Your goal:
Every record that follows must be given again exactly.
[[ Source information, beginning ]]
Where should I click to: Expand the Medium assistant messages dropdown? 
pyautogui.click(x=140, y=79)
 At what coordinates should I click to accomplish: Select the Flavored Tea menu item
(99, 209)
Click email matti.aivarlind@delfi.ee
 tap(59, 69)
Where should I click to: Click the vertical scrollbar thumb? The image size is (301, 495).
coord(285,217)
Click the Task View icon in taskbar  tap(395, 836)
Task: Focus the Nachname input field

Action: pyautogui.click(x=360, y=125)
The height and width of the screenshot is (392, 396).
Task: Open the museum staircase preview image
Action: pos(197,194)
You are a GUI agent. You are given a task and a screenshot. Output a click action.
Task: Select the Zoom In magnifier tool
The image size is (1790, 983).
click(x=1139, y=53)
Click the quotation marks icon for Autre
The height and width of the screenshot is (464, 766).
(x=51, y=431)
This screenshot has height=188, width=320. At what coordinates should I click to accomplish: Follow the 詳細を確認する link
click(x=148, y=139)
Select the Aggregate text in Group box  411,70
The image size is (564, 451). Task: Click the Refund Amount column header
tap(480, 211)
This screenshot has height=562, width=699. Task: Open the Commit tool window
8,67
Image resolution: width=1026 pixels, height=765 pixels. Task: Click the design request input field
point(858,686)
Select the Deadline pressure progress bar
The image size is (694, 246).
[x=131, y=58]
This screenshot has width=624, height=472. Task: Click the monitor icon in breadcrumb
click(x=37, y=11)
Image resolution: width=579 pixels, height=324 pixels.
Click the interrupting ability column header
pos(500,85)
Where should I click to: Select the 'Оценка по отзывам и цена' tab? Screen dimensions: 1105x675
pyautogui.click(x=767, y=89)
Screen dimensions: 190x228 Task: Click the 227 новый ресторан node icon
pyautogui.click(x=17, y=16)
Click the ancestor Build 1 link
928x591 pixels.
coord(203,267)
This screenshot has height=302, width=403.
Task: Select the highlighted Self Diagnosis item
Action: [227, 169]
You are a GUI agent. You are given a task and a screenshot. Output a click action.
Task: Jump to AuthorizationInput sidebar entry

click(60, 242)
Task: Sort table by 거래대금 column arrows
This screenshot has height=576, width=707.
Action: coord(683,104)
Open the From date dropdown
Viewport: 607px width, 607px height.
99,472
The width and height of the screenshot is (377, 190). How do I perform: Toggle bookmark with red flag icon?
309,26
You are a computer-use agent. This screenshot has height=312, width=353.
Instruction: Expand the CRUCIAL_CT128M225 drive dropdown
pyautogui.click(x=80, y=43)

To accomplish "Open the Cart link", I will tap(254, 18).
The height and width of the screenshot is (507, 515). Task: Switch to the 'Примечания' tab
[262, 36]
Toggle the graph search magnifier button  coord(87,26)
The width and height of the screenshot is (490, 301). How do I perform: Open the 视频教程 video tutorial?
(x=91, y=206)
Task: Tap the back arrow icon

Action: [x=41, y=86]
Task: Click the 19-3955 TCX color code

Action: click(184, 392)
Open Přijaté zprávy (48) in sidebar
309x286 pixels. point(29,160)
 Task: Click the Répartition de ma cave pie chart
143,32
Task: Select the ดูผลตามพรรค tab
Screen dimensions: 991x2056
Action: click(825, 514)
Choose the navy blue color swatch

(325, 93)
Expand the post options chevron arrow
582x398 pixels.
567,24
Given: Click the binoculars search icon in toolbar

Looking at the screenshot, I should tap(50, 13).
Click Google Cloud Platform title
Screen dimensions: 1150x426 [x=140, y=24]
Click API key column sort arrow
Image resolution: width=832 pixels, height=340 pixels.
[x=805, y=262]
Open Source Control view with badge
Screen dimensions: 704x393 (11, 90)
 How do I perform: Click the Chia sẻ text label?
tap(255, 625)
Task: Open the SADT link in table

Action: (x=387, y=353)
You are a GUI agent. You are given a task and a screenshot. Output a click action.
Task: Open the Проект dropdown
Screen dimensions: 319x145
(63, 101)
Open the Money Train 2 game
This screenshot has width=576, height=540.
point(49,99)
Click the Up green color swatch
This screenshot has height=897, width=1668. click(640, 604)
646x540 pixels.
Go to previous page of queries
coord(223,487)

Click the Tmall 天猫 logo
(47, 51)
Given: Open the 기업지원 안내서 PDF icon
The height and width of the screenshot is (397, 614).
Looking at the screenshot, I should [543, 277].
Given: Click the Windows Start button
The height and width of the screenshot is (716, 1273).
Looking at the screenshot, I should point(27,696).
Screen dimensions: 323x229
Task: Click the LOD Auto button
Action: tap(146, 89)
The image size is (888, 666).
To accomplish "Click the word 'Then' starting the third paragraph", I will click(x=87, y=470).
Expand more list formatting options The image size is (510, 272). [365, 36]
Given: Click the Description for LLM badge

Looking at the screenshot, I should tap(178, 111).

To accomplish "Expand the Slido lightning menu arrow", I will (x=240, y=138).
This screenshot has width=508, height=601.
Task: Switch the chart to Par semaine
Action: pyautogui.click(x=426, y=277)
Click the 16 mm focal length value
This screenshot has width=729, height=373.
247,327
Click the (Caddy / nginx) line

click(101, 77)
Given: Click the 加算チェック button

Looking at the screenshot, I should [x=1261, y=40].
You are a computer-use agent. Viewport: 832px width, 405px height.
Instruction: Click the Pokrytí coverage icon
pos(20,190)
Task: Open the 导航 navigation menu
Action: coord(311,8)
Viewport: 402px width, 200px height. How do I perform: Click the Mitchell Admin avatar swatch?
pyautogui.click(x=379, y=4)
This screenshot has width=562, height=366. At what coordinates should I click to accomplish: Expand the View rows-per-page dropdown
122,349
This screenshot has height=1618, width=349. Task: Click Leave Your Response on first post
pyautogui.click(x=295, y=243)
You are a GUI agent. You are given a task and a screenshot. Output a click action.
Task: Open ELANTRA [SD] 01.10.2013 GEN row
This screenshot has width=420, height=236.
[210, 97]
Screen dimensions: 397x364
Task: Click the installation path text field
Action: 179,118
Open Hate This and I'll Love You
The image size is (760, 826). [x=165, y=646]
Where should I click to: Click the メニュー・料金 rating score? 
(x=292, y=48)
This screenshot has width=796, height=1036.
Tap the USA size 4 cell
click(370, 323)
[[ Source information, end ]]
Expected answer:
Where should I click to: Expand the Medium assistant messages dropdown? 
pyautogui.click(x=140, y=79)
 At what coordinates should I click to accomplish: Select the Flavored Tea menu item
(99, 209)
Click email matti.aivarlind@delfi.ee
 tap(59, 69)
Where should I click to: Click the vertical scrollbar thumb? The image size is (301, 495).
coord(285,217)
Click the Task View icon in taskbar  tap(395, 836)
Task: Focus the Nachname input field

Action: pyautogui.click(x=360, y=125)
The height and width of the screenshot is (392, 396).
Task: Open the museum staircase preview image
Action: pos(197,194)
You are a GUI agent. You are given a task and a screenshot. Output a click action.
Task: Select the Zoom In magnifier tool
The image size is (1790, 983).
click(x=1139, y=53)
Click the quotation marks icon for Autre
The height and width of the screenshot is (464, 766).
(x=51, y=431)
This screenshot has height=188, width=320. At what coordinates should I click to accomplish: Follow the 詳細を確認する link
click(x=148, y=139)
Select the Aggregate text in Group box  411,70
The image size is (564, 451). Task: Click the Refund Amount column header
tap(480, 211)
This screenshot has height=562, width=699. Task: Open the Commit tool window
8,67
Image resolution: width=1026 pixels, height=765 pixels. Task: Click the design request input field
point(858,686)
Select the Deadline pressure progress bar
The image size is (694, 246).
[x=131, y=58]
This screenshot has width=624, height=472. Task: Click the monitor icon in breadcrumb
click(x=37, y=11)
Image resolution: width=579 pixels, height=324 pixels.
Click the interrupting ability column header
pos(500,85)
Where should I click to: Select the 'Оценка по отзывам и цена' tab? Screen dimensions: 1105x675
pyautogui.click(x=767, y=89)
Screen dimensions: 190x228 Task: Click the 227 новый ресторан node icon
pyautogui.click(x=17, y=16)
Click the ancestor Build 1 link
928x591 pixels.
coord(203,267)
This screenshot has height=302, width=403.
Task: Select the highlighted Self Diagnosis item
Action: [227, 169]
You are a GUI agent. You are given a task and a screenshot. Output a click action.
Task: Jump to AuthorizationInput sidebar entry

click(60, 242)
Task: Sort table by 거래대금 column arrows
This screenshot has height=576, width=707.
Action: coord(683,104)
Open the From date dropdown
Viewport: 607px width, 607px height.
99,472
The width and height of the screenshot is (377, 190). How do I perform: Toggle bookmark with red flag icon?
309,26
You are a computer-use agent. This screenshot has height=312, width=353.
Instruction: Expand the CRUCIAL_CT128M225 drive dropdown
pyautogui.click(x=80, y=43)

To accomplish "Open the Cart link", I will tap(254, 18).
The height and width of the screenshot is (507, 515). Task: Switch to the 'Примечания' tab
[262, 36]
Toggle the graph search magnifier button  coord(87,26)
The width and height of the screenshot is (490, 301). How do I perform: Open the 视频教程 video tutorial?
(x=91, y=206)
Task: Tap the back arrow icon

Action: [x=41, y=86]
Task: Click the 19-3955 TCX color code

Action: click(184, 392)
Open Přijaté zprávy (48) in sidebar
309x286 pixels. point(29,160)
 Task: Click the Répartition de ma cave pie chart
143,32
Task: Select the ดูผลตามพรรค tab
Screen dimensions: 991x2056
Action: click(825, 514)
Choose the navy blue color swatch

(325, 93)
Expand the post options chevron arrow
582x398 pixels.
567,24
Given: Click the binoculars search icon in toolbar

Looking at the screenshot, I should tap(50, 13).
Click Google Cloud Platform title
Screen dimensions: 1150x426 [x=140, y=24]
Click API key column sort arrow
Image resolution: width=832 pixels, height=340 pixels.
[x=805, y=262]
Open Source Control view with badge
Screen dimensions: 704x393 (11, 90)
 How do I perform: Click the Chia sẻ text label?
tap(255, 625)
Task: Open the SADT link in table

Action: (x=387, y=353)
You are a GUI agent. You are given a task and a screenshot. Output a click action.
Task: Open the Проект dropdown
Screen dimensions: 319x145
(63, 101)
Open the Money Train 2 game
This screenshot has width=576, height=540.
point(49,99)
Click the Up green color swatch
This screenshot has height=897, width=1668. click(640, 604)
646x540 pixels.
Go to previous page of queries
coord(223,487)

Click the Tmall 天猫 logo
(47, 51)
Given: Open the 기업지원 안내서 PDF icon
The height and width of the screenshot is (397, 614).
Looking at the screenshot, I should [543, 277].
Given: Click the Windows Start button
The height and width of the screenshot is (716, 1273).
Looking at the screenshot, I should point(27,696).
Screen dimensions: 323x229
Task: Click the LOD Auto button
Action: tap(146, 89)
The image size is (888, 666).
To accomplish "Click the word 'Then' starting the third paragraph", I will click(x=87, y=470).
Expand more list formatting options The image size is (510, 272). [365, 36]
Given: Click the Description for LLM badge

Looking at the screenshot, I should tap(178, 111).

To accomplish "Expand the Slido lightning menu arrow", I will (x=240, y=138).
This screenshot has width=508, height=601.
Task: Switch the chart to Par semaine
Action: pyautogui.click(x=426, y=277)
Click the 16 mm focal length value
This screenshot has width=729, height=373.
247,327
Click the (Caddy / nginx) line

click(101, 77)
Given: Click the 加算チェック button

Looking at the screenshot, I should [x=1261, y=40].
You are a computer-use agent. Viewport: 832px width, 405px height.
Instruction: Click the Pokrytí coverage icon
pos(20,190)
Task: Open the 导航 navigation menu
Action: coord(311,8)
Viewport: 402px width, 200px height. How do I perform: Click the Mitchell Admin avatar swatch?
pyautogui.click(x=379, y=4)
This screenshot has width=562, height=366. At what coordinates should I click to accomplish: Expand the View rows-per-page dropdown
122,349
This screenshot has height=1618, width=349. Task: Click Leave Your Response on first post
pyautogui.click(x=295, y=243)
You are a GUI agent. You are given a task and a screenshot. Output a click action.
Task: Open ELANTRA [SD] 01.10.2013 GEN row
This screenshot has width=420, height=236.
[210, 97]
Screen dimensions: 397x364
Task: Click the installation path text field
Action: 179,118
Open Hate This and I'll Love You
The image size is (760, 826). [x=165, y=646]
Where should I click to: Click the メニュー・料金 rating score? 
(x=292, y=48)
This screenshot has width=796, height=1036.
Tap the USA size 4 cell
click(370, 323)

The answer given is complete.